On y retrouve généralement :

  • Le salaire du dernier mois ou le reliquat d’heures travaillées.
  • Les primes contractuelles ou variables dues.
  • L’indemnité compensatrice de congés payés.
  • La prime de précarité lorsque celle-ci est due.
  • Le remboursement éventuel de frais professionnels.

L’indemnité compensatrice de congés payés est systématique si des congés acquis n’ont pas été pris avant la fin du CDD. Elle doit apparaître distinctement sur le reçu. Dans certains secteurs, comme le BTP ou le spectacle, une caisse de congés payés peut intervenir et verser directement l’indemnité au salarié.

Quant à la prime de précarité, elle correspond en principe à 10 % de la rémunération brute totale perçue pendant le contrat. Elle n’est toutefois pas due dans tous les cas. Certaines situations d’exclusion prévues par la loi doivent être examinées avec attention, notamment lorsque le salarié est embauché en CDI à l’issue du contrat.

Le solde de tout compte n’a pas vocation à inclure des sommes non encore déterminées au jour de la rupture, comme certaines primes différées. Ce point explique parfois des écarts entre les attentes du salarié et le contenu réel du document.

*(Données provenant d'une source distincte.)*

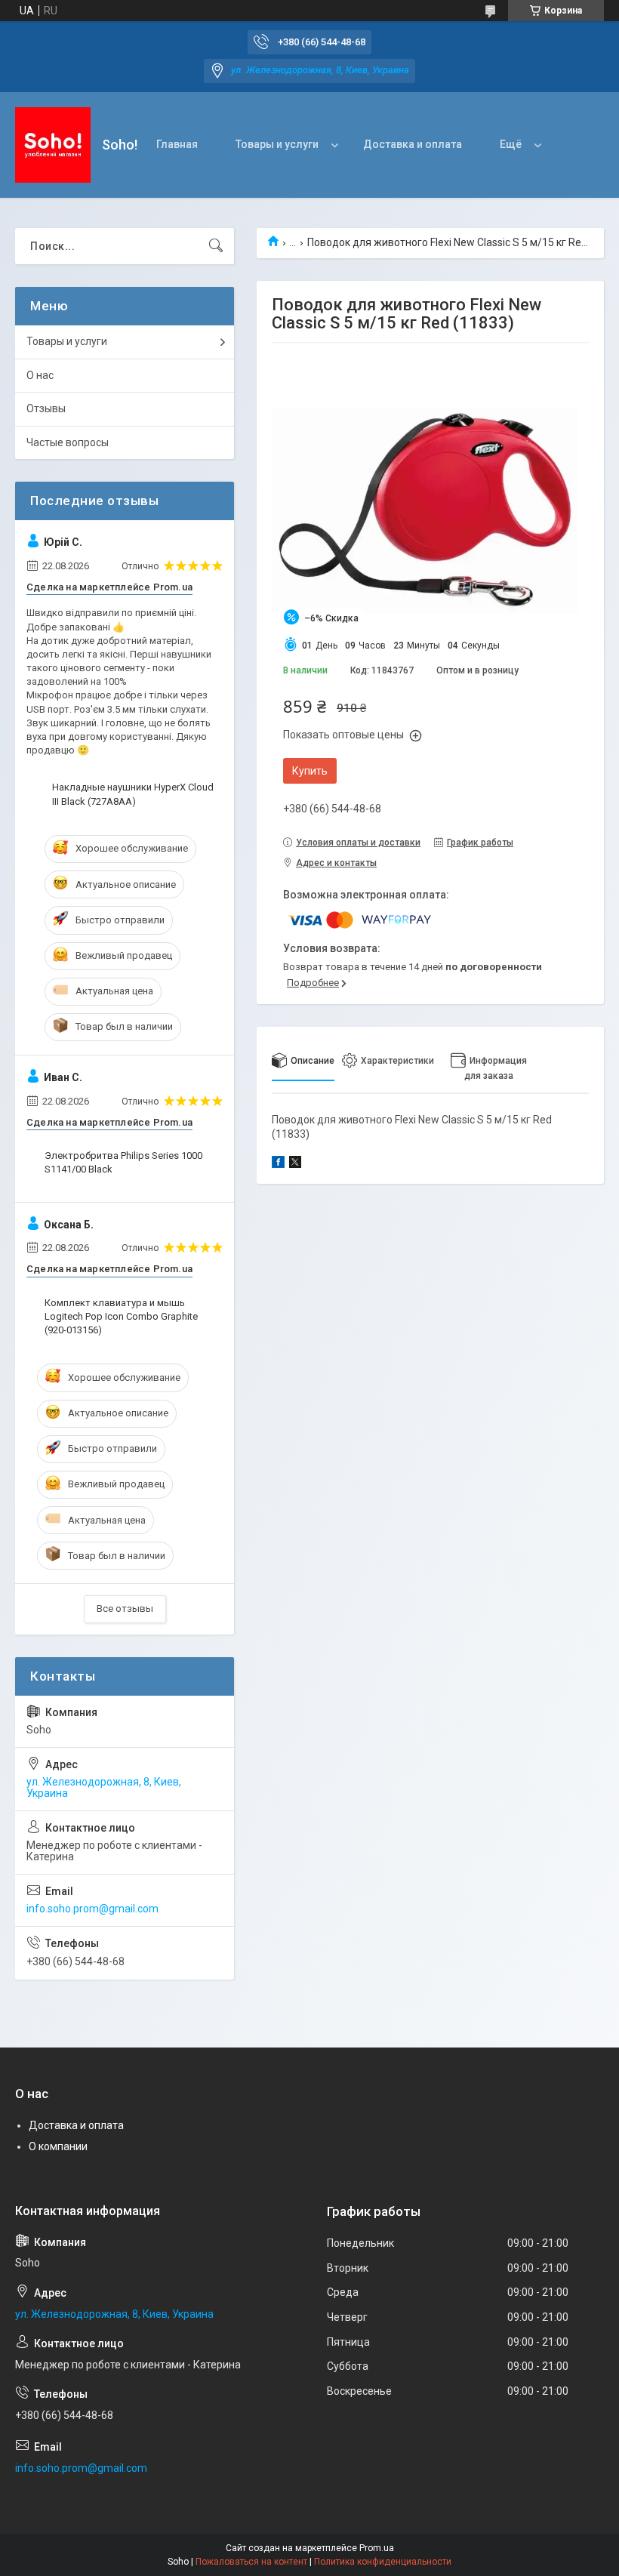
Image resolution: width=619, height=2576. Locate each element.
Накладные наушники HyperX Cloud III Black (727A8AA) (133, 793)
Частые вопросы (67, 442)
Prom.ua (376, 2548)
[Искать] (216, 246)
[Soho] (53, 145)
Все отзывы (125, 1608)
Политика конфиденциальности (382, 2561)
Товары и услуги (277, 144)
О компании (58, 2146)
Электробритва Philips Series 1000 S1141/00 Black (123, 1162)
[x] (295, 1164)
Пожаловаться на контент (251, 2561)
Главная (177, 144)
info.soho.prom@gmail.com (92, 1909)
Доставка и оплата (412, 144)
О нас (40, 375)
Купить (310, 771)
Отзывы (46, 408)
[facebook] (278, 1164)
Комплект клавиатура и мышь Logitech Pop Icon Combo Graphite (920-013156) (121, 1316)
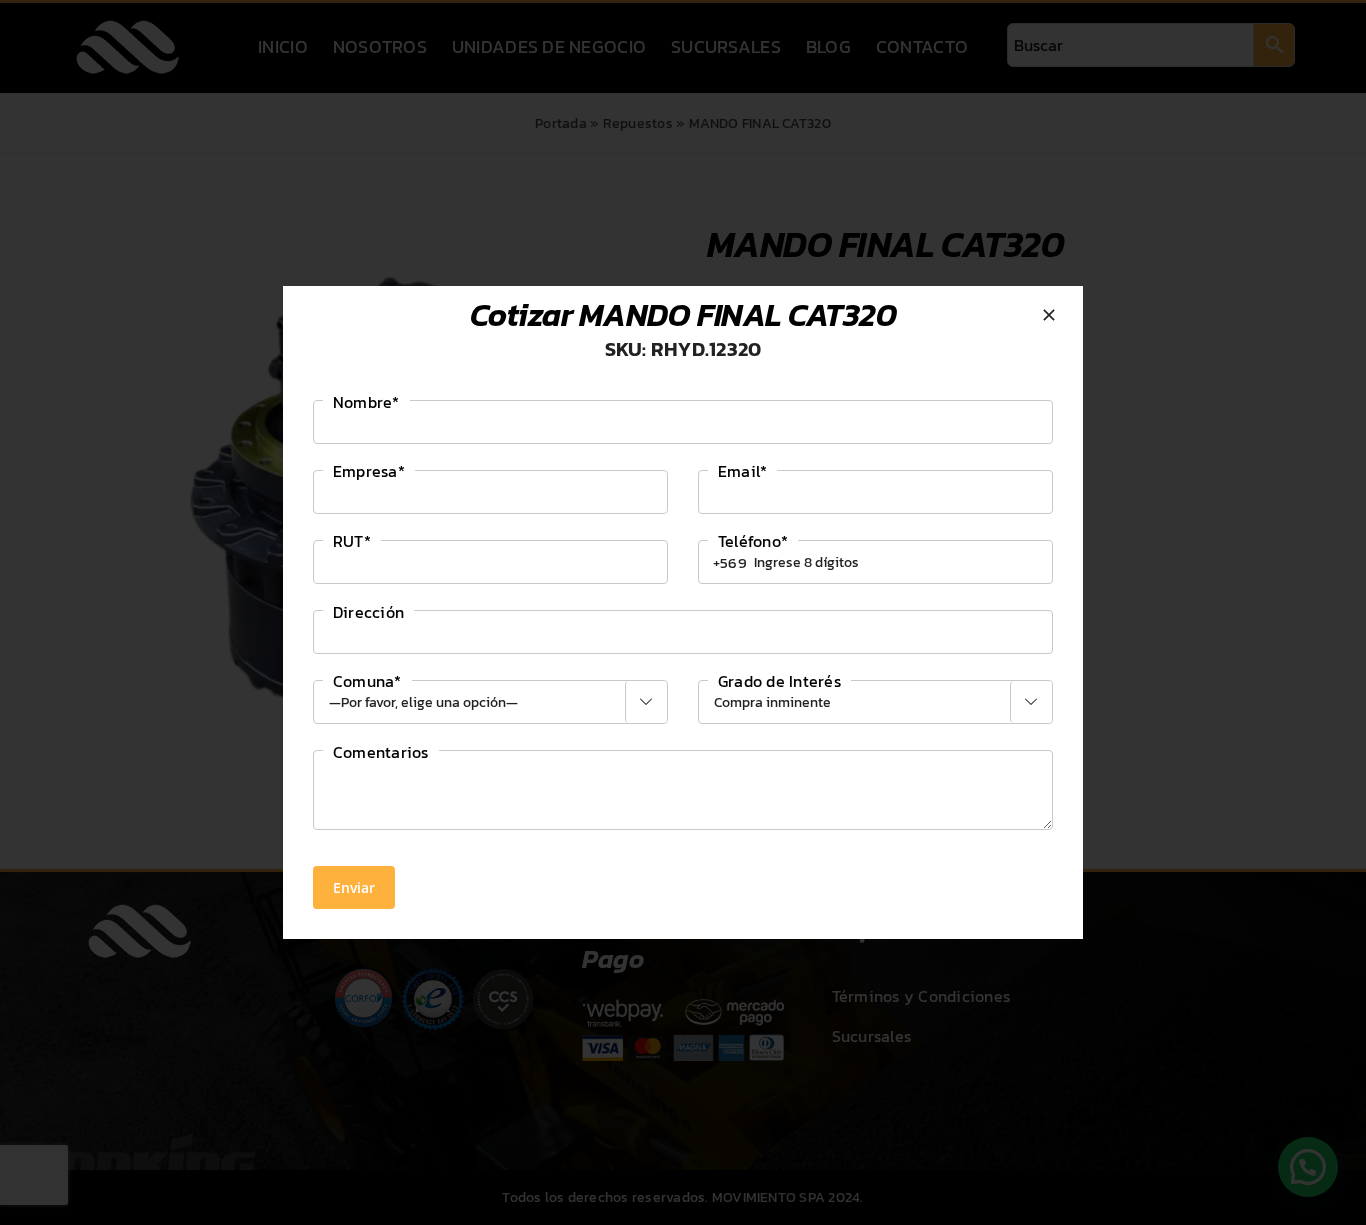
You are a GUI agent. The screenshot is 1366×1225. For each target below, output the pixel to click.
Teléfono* (753, 541)
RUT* (352, 541)
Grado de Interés (779, 681)
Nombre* (366, 402)
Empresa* (369, 471)
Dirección (368, 612)
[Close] (1049, 315)
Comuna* (367, 681)
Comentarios (381, 752)
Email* (742, 471)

Signer ou ne pas signer le reçu

La signature du salarié n’est pas obligatoire. Refuser de signer n’entraîne aucune sanction et ne peut en aucun cas retarder le paiement des sommes dues. Cette liberté est essentielle.

En revanche, la signature produit un effet juridique important. Lorsqu’il est signé, le reçu devient libératoire pour l’employeur concernant les sommes qui y sont mentionnées, passé un délai de six mois. Autrement dit, le salarié dispose de six mois pour dénoncer le reçu par lettre recommandée s’il conteste les montants inscrits.

En l’absence de signature, les délais de droit commun en matière de salaires s’appliquent, généralement de trois ans. Ce détail change considérablement la stratégie en cas de doute sur un calcul.

Contester un solde de tout compte

Les erreurs de calcul ne sont pas exceptionnelles, notamment lorsqu’il y a des variables de paie, des compteurs d’heures irréguliers ou des congés mal décomptés. Une contestation sérieuse repose sur des éléments concrets : bulletins de paie, contrat de travail, avenants, relevés d’heures et échanges écrits.

Si le reçu a été signé, la dénonciation doit intervenir dans les six mois par lettre recommandée. Sans signature, le salarié peut agir dans le délai applicable aux créances salariales.

Dans les faits, un examen attentif du dernier bulletin de paie et du détail de l’indemnité compensatrice de congés payés permet déjà de repérer la plupart des incohérences. Une vigilance particulière s’impose également sur la prime de précarité, qui représente souvent un montant significatif.

Un enjeu financier et administratif majeur

Le solde de tout compte en CDD ne se limite pas à une formalité de fin de contrat. Il conditionne le paiement intégral des droits du salarié et s’articule avec les démarches auprès de France Travail. Une lecture attentive, un contrôle des montants et une compréhension des délais de contestation constituent des réflexes indispensables.

En matière de fin de CDD, l’expérience montre qu’une vérification méthodique évite bien des contentieux. Une somme mal évaluée, une prime oubliée ou un compteur de congés erroné peuvent représenter plusieurs centaines d’euros. À ce stade, la précision n’est jamais excessive.